お知らせ
新しい片頭痛薬「ナルティーク」について
新しい片頭痛薬「ナルティーク(リメゲパント)」が2025年12月に発売されます。
—— 急性期・予防の両方に使える日本初の飲み薬 ——
2025年9月に製造販売が承認され、2025年12月に発売予定となった
ナルティーク(一般名:リメゲパント) は、
日本で 初めて「急性期治療」と「発作予防」の両方に使用できる飲み薬(ゲパント系) です。

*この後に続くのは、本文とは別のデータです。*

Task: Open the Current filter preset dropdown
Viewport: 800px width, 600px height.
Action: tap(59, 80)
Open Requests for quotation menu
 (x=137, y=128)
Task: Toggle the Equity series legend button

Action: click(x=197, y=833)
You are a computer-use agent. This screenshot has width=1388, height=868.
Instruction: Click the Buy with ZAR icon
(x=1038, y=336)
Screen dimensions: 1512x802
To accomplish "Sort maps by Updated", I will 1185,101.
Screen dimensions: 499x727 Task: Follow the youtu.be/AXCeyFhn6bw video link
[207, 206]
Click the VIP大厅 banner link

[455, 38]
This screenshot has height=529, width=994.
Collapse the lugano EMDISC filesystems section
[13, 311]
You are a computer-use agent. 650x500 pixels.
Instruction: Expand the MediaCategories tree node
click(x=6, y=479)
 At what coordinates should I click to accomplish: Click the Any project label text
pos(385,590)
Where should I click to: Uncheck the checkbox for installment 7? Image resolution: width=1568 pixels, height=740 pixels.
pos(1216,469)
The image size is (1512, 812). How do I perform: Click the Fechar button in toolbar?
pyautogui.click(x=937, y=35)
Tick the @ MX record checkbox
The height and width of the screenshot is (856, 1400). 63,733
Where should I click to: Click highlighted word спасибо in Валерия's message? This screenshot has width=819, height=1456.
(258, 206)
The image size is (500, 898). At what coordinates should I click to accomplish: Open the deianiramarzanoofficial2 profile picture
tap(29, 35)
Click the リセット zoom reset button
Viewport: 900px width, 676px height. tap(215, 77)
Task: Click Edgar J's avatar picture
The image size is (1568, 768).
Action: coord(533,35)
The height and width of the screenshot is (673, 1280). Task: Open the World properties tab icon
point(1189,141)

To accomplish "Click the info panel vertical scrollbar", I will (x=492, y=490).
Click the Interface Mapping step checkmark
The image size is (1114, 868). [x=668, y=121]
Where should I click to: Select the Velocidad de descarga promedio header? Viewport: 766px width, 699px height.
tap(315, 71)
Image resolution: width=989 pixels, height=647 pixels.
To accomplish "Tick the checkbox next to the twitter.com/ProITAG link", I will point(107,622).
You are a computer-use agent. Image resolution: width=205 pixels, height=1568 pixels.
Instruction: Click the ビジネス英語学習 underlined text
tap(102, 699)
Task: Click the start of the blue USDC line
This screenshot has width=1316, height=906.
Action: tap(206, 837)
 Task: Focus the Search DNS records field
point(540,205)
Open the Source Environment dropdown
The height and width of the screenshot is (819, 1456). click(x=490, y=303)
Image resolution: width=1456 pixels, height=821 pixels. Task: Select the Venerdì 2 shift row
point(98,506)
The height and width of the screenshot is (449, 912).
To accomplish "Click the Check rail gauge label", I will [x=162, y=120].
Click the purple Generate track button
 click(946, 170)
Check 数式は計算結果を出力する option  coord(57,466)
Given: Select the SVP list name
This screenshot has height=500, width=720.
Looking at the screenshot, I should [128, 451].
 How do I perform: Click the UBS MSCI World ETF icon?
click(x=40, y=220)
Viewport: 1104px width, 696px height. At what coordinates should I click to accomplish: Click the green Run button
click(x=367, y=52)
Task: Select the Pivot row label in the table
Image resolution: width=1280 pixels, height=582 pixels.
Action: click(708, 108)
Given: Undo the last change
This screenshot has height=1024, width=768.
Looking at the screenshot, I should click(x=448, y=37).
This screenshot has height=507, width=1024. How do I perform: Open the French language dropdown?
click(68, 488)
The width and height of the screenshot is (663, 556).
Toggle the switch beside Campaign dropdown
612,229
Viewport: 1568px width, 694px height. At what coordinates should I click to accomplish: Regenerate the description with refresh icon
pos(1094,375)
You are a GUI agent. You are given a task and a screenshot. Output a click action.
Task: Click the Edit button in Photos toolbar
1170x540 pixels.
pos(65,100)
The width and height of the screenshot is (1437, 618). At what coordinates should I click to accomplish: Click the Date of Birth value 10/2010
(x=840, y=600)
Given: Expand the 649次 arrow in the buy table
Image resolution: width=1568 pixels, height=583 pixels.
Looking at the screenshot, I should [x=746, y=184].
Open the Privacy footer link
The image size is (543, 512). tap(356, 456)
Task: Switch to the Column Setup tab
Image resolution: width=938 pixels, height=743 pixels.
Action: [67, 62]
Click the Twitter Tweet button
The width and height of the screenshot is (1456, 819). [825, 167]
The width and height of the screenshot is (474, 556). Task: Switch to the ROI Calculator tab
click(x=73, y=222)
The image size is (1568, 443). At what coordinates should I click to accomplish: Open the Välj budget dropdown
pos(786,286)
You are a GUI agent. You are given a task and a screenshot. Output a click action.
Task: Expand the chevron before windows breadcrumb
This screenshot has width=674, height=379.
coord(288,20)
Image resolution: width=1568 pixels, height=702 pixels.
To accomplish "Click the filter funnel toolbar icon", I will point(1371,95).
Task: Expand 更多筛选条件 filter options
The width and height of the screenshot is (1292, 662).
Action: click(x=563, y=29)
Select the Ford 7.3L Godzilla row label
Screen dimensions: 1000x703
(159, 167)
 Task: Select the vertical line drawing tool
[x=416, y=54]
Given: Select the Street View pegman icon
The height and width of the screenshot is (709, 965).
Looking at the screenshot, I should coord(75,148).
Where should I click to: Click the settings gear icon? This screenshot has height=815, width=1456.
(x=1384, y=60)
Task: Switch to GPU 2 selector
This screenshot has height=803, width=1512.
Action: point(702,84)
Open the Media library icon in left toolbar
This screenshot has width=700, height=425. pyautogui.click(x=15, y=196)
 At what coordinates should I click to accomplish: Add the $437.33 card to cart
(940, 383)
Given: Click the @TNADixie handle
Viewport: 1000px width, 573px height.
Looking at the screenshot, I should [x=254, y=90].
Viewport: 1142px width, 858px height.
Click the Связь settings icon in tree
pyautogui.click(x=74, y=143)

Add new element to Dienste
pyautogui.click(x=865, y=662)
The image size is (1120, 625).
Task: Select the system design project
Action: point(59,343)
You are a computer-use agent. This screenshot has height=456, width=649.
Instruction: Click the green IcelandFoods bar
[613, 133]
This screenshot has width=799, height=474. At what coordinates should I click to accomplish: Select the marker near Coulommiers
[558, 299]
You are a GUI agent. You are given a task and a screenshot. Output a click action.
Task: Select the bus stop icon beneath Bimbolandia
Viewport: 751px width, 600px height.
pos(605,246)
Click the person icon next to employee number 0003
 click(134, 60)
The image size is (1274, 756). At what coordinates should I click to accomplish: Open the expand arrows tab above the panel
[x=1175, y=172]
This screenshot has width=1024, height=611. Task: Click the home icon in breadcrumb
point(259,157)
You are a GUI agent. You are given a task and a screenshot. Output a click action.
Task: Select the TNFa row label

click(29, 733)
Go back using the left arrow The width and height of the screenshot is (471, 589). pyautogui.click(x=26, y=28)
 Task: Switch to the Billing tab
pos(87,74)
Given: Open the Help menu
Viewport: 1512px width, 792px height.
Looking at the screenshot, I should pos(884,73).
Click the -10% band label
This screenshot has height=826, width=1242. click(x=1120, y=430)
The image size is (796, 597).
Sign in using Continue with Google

CGRP(カルシトニン遺伝子関連ペプチド)という片頭痛の原因物質をブロックする新しい作用機序の薬で、
口の中で溶けるOD錠のため、服用しやすい点も特徴です。
京都市内を含め広範囲から来院される片頭痛患者さんにとって、
従来の治療で効果不十分だったケースにも新たな選択肢となります。
■ 1. 急性期治療試験(BHV3000-313 / C4951022)
日本人片頭痛患者を対象とした二重盲検プラセボ比較研究
● 評価内容
片頭痛発作時に治験薬を1回服用し、2時間後に痛みが消失した割合(Pain freedom) を評価。
● 結果(痛み消失率)
リメゲパント 75 mg:32.4%
リメゲパント 25 mg:21.0%
プラセボ:13.0%
➡ 75 mgで明確にプラセボを上回り、急性期治療として有効性が証明された。
● 安全性
有害事象発現率
75 mg:9.2%
25 mg:7.1%
プラセボ:6.6%
重篤な副作用なし
肝機能異常や自殺関連事象なし
➡ 急性期治療薬としての安全性も良好。
■ 2. 予防治療試験(BHV3000-309 / C4951021)
日本人片頭痛患者を12週間評価した国内第Ⅲ相試験**
● 主要評価項目:片頭痛日数(MMD)の減少
Week 9〜12(最後の4週間)の平均変化量
リメゲパント:−2.4日
プラセボ:−1.4日
群間差:−1.1日(p=0.0021)
➡ 予防効果が有意に確認された。
● 副次評価項目
1〜4週目から効果が現れる(−2.0日)
12週間通して発作頻度を安定して減少
トリプタンなど急性期薬の使用日数も減少
50%レスポンダー率:35.1%(プラセボ28.5%)
■ 3. 安全性(2試験共通)
多くの副作用は軽度
主な症状:
嘔気(8.5%)
便秘(7.8%)
倦怠感(2.8%)
重篤な肝障害の報告なし
薬物乱用頭痛なし
➡ 急性期・予防どちらでも安全性が高い薬剤と評価されている。
■ 4. 半減期が11時間 → 妊娠を考える方にも使いやすい
リメゲパントの半減期は約11時間で、
注射型CGRP抗体(半減期28〜45日)に比べて体内残存期間が圧倒的に短いことが大きな特徴です。
そのため、
妊娠を希望している方
妊活の再開時期が未定の方
避妊・薬剤中止のタイミングを柔軟に調整したい方
にとって、比較的使いやすい片頭痛治療薬 と考えられています。
(※ 妊娠中は安全性データが不十分なため、医師との相談が必須です。)
■ 5. ナルティークが向いている方
発作頻度が多い
痛みで仕事や家事に支障がある
トリプタンの使用頻度が高い
従来の予防薬が効果不十分または副作用で続かない
妊娠を視野に入れつつ治療したい
■ 院長コメント
「ナルティークは、発作時にも予防にも使える新しい飲み薬です。
従来の治療が合わなかった方や、妊娠を希望している方にとっても、新たな選択肢となる薬剤です。